- [Exercise description] Your reply should be only the number of lines in the records that contain the word "system".

- [Input records]

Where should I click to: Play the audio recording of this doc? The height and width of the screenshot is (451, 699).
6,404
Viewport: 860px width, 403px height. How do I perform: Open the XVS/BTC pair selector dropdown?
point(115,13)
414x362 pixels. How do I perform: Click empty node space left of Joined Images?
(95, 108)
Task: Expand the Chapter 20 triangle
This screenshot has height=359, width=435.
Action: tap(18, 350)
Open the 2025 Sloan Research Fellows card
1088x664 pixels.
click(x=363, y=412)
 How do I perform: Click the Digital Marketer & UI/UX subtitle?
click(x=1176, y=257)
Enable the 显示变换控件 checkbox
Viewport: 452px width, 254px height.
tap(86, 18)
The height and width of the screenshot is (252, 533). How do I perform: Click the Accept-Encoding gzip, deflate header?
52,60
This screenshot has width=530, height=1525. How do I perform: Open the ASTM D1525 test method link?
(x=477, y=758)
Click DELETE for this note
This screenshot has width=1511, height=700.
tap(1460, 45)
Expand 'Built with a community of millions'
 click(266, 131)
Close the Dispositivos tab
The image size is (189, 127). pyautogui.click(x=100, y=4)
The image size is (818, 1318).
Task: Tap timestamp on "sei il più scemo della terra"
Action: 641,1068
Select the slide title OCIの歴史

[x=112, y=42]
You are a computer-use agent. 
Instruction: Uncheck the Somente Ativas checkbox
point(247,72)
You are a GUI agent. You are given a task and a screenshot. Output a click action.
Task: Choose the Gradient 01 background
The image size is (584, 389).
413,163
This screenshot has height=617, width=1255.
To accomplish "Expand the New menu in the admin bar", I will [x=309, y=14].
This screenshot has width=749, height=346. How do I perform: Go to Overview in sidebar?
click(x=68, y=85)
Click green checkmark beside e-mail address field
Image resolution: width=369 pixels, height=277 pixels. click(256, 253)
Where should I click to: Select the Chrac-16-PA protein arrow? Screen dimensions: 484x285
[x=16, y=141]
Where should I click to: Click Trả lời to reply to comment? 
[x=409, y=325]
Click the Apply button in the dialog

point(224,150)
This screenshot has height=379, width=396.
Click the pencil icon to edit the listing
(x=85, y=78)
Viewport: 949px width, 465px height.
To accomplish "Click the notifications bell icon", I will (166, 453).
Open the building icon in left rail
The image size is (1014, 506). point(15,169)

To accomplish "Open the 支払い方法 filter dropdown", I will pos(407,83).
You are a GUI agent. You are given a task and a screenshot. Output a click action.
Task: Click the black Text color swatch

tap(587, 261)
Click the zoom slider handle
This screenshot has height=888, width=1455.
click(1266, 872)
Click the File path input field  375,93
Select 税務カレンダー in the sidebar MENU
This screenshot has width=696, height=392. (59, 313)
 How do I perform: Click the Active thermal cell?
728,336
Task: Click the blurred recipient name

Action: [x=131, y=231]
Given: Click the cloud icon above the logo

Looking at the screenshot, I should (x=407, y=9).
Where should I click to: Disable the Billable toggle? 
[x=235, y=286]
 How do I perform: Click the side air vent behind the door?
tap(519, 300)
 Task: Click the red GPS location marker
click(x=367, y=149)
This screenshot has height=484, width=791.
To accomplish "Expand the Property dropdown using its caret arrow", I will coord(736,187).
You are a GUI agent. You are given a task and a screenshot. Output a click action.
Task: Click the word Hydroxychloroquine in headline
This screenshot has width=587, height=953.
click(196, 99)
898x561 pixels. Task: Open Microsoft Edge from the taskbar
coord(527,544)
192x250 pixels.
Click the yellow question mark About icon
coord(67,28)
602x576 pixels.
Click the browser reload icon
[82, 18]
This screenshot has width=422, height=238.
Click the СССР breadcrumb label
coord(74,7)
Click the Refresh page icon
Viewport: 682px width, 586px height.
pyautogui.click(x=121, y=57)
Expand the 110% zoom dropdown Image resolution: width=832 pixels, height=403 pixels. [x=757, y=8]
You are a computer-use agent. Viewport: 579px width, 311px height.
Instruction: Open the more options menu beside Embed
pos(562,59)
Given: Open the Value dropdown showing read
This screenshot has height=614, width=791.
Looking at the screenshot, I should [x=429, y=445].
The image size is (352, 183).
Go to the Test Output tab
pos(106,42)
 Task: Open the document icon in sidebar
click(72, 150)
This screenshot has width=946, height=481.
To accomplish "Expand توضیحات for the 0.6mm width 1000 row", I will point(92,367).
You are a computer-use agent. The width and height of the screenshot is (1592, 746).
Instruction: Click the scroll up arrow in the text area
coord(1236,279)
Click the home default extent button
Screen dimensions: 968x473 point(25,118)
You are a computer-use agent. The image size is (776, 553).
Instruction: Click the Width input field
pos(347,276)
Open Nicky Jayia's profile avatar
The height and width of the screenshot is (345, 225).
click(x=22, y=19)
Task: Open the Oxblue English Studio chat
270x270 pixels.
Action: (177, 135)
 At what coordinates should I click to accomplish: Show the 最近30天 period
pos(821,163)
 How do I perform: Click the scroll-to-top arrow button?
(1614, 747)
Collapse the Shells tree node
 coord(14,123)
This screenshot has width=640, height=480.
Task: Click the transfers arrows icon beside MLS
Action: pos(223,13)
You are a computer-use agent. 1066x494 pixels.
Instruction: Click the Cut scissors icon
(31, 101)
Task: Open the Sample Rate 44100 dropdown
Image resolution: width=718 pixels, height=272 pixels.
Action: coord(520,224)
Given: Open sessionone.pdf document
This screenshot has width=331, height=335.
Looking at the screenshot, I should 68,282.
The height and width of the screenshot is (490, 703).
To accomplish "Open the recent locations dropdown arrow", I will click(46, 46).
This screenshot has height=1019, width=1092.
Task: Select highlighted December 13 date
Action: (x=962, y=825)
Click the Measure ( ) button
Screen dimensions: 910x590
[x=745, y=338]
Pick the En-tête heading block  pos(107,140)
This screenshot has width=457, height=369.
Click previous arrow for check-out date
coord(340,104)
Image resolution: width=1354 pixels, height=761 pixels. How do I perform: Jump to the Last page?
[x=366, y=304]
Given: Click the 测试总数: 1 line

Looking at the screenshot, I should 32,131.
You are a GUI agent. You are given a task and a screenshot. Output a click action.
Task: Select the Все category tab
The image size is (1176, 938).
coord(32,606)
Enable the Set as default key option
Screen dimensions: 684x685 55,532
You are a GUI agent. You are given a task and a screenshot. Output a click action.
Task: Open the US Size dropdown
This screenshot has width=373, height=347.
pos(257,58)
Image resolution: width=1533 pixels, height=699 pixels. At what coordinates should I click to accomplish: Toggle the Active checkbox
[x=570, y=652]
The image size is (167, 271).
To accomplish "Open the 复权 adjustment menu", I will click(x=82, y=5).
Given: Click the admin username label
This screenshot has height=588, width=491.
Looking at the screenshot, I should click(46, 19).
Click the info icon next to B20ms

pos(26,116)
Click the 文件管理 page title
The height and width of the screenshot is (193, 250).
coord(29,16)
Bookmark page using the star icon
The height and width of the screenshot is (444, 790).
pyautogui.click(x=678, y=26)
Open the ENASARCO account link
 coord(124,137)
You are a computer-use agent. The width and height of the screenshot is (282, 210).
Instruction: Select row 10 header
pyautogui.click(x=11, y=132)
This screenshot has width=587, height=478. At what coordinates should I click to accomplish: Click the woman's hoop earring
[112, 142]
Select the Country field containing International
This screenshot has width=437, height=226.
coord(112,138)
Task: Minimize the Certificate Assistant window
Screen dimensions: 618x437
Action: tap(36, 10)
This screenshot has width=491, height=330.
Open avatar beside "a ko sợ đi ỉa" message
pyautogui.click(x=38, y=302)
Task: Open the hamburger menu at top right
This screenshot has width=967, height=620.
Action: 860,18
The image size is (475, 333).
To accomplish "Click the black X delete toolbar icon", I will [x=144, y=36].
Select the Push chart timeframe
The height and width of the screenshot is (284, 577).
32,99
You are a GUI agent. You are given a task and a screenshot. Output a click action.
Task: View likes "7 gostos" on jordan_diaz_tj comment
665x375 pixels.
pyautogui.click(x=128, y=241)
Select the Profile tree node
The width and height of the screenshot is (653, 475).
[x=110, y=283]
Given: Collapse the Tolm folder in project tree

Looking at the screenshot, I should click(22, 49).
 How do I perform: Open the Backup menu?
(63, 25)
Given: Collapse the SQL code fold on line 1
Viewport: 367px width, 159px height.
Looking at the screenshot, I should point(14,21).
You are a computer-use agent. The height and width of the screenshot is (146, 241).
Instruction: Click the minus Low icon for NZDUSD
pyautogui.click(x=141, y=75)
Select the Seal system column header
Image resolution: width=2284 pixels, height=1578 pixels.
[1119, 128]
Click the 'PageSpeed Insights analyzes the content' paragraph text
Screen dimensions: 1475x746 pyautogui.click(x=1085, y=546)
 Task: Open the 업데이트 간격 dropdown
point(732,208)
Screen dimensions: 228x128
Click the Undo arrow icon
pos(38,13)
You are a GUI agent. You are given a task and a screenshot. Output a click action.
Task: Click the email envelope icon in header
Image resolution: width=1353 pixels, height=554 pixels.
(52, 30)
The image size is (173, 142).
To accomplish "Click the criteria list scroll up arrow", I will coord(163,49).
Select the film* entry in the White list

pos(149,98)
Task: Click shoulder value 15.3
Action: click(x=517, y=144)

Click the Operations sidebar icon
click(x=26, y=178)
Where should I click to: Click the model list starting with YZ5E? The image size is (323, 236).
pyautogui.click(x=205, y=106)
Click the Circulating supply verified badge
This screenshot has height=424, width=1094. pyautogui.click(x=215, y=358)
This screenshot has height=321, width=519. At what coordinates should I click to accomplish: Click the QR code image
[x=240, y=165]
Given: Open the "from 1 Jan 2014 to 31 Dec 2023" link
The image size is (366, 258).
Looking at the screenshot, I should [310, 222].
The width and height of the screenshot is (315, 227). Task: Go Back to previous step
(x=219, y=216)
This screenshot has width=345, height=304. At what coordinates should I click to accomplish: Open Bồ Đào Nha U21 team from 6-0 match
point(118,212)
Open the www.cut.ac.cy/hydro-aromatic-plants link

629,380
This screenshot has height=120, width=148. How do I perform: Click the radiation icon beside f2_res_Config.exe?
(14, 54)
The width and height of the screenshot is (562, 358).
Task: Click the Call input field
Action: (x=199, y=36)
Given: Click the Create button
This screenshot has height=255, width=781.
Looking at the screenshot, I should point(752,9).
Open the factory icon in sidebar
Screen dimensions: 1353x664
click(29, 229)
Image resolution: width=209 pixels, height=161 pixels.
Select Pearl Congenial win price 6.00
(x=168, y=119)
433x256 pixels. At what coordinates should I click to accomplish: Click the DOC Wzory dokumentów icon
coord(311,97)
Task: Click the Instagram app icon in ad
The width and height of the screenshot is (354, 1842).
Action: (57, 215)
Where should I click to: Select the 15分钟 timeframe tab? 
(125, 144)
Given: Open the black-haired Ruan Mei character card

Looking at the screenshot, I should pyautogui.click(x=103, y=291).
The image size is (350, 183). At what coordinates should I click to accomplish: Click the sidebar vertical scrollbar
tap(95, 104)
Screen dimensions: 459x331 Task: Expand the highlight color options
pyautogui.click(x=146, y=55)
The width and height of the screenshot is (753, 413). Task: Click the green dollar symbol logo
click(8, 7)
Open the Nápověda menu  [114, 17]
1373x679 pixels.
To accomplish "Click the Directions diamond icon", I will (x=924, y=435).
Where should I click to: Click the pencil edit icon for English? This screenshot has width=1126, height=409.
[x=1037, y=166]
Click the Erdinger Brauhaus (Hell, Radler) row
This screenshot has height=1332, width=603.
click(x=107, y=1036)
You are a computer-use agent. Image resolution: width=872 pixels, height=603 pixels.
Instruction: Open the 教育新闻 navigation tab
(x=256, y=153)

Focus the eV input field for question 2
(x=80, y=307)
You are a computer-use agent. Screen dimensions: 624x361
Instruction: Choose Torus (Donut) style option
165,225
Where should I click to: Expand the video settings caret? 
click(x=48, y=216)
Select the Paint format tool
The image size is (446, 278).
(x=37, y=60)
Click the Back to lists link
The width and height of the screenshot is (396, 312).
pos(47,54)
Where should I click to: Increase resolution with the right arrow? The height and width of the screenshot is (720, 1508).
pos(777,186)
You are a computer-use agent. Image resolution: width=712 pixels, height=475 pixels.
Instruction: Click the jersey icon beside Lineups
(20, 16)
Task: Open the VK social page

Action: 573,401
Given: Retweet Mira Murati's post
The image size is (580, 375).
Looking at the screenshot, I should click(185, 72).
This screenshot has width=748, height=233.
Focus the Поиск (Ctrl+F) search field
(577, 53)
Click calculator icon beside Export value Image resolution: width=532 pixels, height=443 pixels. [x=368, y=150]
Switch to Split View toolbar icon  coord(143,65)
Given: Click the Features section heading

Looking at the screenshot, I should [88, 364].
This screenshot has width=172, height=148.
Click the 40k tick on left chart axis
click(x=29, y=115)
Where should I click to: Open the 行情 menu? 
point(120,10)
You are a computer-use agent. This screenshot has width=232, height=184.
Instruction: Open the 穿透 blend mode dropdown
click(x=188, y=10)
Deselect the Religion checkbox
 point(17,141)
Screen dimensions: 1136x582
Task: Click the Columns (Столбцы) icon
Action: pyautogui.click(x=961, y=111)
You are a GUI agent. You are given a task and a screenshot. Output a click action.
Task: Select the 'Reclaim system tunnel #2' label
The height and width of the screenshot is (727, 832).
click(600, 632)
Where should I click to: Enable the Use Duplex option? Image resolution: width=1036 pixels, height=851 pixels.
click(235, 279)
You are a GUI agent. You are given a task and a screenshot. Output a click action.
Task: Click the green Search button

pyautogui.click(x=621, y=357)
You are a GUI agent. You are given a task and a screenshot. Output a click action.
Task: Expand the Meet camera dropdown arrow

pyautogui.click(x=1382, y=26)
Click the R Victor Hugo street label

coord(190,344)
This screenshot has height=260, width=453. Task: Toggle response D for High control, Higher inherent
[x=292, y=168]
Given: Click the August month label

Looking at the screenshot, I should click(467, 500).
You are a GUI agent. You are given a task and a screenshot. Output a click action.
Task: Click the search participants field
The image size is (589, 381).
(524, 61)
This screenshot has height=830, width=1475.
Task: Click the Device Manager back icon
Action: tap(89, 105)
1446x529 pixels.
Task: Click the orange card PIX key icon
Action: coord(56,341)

- [Output below] 2